◆ **Source material**:
◇ ◇ ◇

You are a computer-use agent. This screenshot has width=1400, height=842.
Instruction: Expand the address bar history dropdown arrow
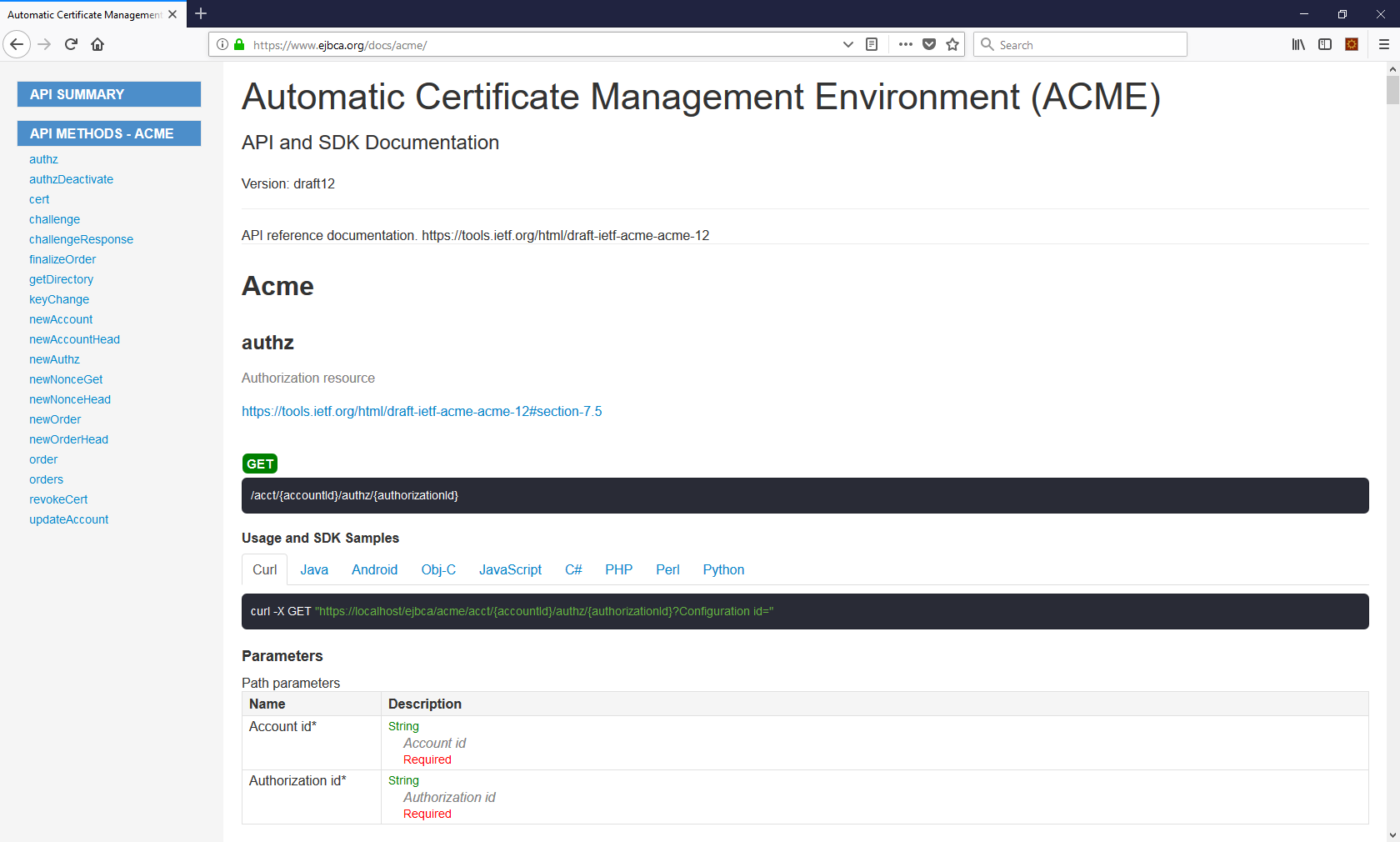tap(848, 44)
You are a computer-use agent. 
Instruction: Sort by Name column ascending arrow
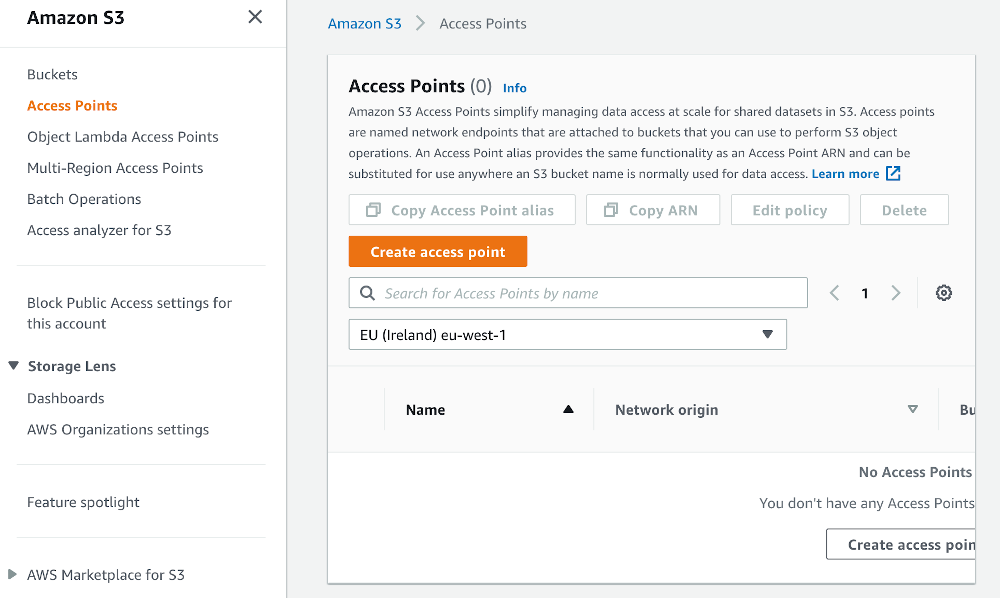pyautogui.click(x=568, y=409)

◇ ◇ ◇

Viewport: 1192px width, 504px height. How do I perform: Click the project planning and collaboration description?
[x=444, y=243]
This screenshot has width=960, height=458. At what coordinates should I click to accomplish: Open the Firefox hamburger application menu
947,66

◇ ◇ ◇

◆ **What needs to be done**:
Scan the records above, then copy out each line that mentions "computer".

◆ **Response for this exercise**:
You are a computer-use agent. This screenshot has width=1400, height=842.
You are a computer-use agent. 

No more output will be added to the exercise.